In fact, there is also a well-established Superman tradition in the West Asia-Mediterranean region.
As in the Hindu and Buddhist traditions, it is a toss between monarchy and patriarchy.
The old Judaism had long favoured the God-inspired patriarch or prophet as leader of the people.
But holy men struggled to hold Israel together in the face of armed attacks by powerful external enemies such as the Philistines.
The people felt the need for a king to lead the army in battle.
It was Samuel the Seer who broke the impasse between the rival concepts of monarchy and patriarchy when he picked Saul to be a king around the year 1000BCE and declared: “God has anointed you prince over his people.”
The people wanted a king, so they got a king chosen by God.
The next king, David, was styled a Son of God in accordance with one scriptural verse in the Second Book of Samuel: “I will be his Av (Father), and he shall be My Ben (Son).”
As David was already king, the divine family line was obviously never intended to be literal but metaphorical.
The Davidic royal title “Son of God” was itself borrowed from much earlier Superman traditions, beginning with King Gilgamesh of Sumeria in Iraq (around 2500BCE).
Gilgamesh was both divine and human, with one parent from the godly realm and the other parent from the earth.
The idea of God taking birth as a Superman to guide humanity became such an effective political device in establishing the legitimacy of kingship that it was copied throughout the West Asia-Mediterranean region.
All the pharaohs of Egypt were sons of the god Re.
Greece’s hero of the Trojan Wars, Archilles, was honoured with a revision of his lineage to make him the son of a goddess. Alexander the Great was proclaimed the son of Amon, the god.
Julius Caesar was recognised as a god of the Roman state in 42BCE and the first Roman emperor Augustus Caesar, seeing a comet in the sky as a sign from heaven endorsing his reign, lost no time branding himself as “Caesar Son of a God” roughly 20 years before the birth of Jesus Christ.
Splashed in comics and flying across the big screen, Hollywood’s Superman captures this fascination with the divine-born superhero. DC Comics’ extraterrestrial Man of Steel, the last son of the outer space planet Krypton, is adopted by human parents and grows into his role as saviour of humanity and Planet Earth.
Krypton is a substitute for archaic divinity in giving Clark Kent a far out-of-this-world origin.
The Buddha is proclaimed in scriptural tradition as a Superman “born out of compassion for the world” and he is omniscient and all awakened.
He is a vanquisher of evil, possesses telepathic abilities as well as psychic powers and has opened the doors to deathlessness.

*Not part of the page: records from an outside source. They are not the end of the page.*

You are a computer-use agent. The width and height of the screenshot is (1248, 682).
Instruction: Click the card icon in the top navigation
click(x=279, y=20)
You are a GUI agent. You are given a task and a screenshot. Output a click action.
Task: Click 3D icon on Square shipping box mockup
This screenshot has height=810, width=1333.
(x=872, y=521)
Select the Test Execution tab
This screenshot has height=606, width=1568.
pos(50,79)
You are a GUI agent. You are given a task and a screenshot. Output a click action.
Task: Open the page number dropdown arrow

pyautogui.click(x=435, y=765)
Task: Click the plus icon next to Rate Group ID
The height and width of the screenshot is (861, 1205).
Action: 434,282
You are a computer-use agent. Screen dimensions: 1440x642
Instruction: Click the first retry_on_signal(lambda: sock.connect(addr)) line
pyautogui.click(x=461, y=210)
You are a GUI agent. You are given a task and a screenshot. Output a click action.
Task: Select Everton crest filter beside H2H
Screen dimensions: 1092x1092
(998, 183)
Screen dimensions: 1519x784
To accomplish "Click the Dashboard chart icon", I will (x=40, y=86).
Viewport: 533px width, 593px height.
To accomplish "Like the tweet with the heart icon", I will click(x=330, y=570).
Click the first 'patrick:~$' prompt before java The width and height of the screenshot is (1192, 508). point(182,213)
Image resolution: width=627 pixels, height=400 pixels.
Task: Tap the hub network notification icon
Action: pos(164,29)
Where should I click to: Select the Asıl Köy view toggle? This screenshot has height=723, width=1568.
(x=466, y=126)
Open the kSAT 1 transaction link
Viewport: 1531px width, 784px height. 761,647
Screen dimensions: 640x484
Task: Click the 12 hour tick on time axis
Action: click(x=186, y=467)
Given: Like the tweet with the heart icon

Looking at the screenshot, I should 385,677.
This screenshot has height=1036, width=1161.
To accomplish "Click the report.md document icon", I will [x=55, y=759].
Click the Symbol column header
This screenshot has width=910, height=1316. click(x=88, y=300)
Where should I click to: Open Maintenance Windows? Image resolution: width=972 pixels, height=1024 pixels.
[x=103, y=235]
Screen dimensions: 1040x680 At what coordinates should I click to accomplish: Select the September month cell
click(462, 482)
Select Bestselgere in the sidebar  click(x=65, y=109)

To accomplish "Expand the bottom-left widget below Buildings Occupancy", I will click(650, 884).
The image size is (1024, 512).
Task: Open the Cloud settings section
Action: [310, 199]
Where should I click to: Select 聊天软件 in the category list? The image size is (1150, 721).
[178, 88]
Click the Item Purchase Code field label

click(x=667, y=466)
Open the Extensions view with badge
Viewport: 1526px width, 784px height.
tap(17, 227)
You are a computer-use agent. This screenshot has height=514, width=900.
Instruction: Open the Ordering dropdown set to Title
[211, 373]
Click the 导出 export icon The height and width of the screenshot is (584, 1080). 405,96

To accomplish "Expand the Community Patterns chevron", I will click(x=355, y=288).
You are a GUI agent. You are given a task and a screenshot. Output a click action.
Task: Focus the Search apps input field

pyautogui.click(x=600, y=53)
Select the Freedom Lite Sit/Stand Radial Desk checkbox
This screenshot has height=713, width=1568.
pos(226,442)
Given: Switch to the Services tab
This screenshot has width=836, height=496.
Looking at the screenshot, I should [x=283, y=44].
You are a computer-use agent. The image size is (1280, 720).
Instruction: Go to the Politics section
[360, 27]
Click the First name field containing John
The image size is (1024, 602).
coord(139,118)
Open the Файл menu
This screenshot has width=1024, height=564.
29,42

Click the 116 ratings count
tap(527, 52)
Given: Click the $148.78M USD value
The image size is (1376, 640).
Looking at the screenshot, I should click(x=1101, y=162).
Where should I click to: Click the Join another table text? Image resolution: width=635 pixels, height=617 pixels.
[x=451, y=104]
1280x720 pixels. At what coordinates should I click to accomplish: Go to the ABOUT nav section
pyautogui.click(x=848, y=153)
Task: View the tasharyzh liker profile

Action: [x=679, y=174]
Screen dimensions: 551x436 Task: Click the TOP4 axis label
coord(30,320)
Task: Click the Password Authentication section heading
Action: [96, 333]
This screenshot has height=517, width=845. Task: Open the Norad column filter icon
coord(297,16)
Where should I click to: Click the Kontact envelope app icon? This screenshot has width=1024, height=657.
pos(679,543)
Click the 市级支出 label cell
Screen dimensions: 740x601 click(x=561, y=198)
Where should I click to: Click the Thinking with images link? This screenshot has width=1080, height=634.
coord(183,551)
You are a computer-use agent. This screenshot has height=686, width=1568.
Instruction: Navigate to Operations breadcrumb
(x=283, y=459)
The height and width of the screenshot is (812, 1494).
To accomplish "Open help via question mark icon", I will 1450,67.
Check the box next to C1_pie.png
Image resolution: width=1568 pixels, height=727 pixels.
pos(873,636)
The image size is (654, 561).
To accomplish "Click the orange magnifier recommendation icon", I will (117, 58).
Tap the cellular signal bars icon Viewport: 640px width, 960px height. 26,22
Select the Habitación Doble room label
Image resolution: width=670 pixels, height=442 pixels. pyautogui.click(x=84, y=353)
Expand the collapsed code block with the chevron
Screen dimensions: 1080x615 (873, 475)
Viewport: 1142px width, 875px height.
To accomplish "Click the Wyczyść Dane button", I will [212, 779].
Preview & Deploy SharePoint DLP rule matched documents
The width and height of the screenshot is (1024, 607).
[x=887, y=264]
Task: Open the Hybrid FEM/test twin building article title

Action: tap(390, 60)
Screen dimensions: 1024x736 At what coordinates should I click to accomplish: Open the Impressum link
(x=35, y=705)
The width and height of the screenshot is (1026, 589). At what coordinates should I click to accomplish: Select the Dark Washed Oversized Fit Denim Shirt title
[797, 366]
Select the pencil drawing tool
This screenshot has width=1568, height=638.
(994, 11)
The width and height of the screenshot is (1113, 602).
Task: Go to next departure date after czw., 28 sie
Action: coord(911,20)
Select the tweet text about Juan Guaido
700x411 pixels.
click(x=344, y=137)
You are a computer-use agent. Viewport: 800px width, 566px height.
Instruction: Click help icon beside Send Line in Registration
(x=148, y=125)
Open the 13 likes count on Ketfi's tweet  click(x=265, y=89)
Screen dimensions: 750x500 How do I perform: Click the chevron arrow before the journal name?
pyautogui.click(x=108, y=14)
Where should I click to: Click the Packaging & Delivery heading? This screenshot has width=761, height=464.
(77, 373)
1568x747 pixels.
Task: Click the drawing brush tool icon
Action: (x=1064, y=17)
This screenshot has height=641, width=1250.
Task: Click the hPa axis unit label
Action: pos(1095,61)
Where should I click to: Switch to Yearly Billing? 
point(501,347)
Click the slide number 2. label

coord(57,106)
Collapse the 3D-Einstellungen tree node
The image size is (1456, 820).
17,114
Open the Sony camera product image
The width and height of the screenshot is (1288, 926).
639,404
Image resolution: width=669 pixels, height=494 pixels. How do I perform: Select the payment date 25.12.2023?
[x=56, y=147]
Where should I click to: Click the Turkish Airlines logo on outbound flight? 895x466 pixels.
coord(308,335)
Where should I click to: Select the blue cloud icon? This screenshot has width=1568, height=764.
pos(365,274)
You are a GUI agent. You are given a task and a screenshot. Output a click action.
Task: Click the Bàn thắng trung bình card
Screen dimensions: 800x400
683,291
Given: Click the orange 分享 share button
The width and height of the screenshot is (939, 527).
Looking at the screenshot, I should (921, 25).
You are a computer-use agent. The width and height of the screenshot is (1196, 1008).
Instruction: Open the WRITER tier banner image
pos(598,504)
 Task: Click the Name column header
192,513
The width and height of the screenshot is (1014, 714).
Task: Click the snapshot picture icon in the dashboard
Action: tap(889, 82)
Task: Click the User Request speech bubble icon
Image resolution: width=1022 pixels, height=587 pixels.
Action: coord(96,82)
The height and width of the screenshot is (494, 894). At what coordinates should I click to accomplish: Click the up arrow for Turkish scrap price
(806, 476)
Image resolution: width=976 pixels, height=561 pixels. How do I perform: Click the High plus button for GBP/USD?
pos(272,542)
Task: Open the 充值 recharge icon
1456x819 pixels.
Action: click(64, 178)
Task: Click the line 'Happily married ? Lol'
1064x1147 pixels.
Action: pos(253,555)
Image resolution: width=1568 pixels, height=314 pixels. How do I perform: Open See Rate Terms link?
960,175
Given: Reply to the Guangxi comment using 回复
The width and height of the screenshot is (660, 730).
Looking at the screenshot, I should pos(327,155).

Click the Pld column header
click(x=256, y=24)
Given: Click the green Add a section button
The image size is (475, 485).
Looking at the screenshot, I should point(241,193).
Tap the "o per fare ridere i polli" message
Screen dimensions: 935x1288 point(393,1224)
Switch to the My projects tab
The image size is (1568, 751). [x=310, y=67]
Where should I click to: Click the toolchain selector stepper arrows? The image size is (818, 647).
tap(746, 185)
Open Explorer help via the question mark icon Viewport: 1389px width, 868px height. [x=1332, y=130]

Popular in all religions is the practice of spending time extolling the magnificent qualities of one’s founder, the Superman, coupled with a strong tendency to lean on him for salvation and peace in a time of war.
Yet the Buddha’s primary message is that Superman lives in all of us and the Buddha’s role is to teach us how to discard our shirts veiling the Superman. The shirt that hides Superman is our ego.
The enlightened person, a Buddha full of light, is one in whom the conceit “I am” is got rid of.
It is written of the Buddha: “Arrogance and contempt have been eliminated and completely rooted out. Egotism has been cut out; all forms of conceit have been struck down.”
It is only by stripping off the ego that duality merges into a universal oneness or sunyatta, and the combative sense of I versus you and we versus them disappears.
Around the world, prayers are being said for the people of Ukraine, Russia, and all nations – that war and bloodshed be avoided and a new, just peace be forged. But for war to end, the ego must be slain. This is the message of Wesak.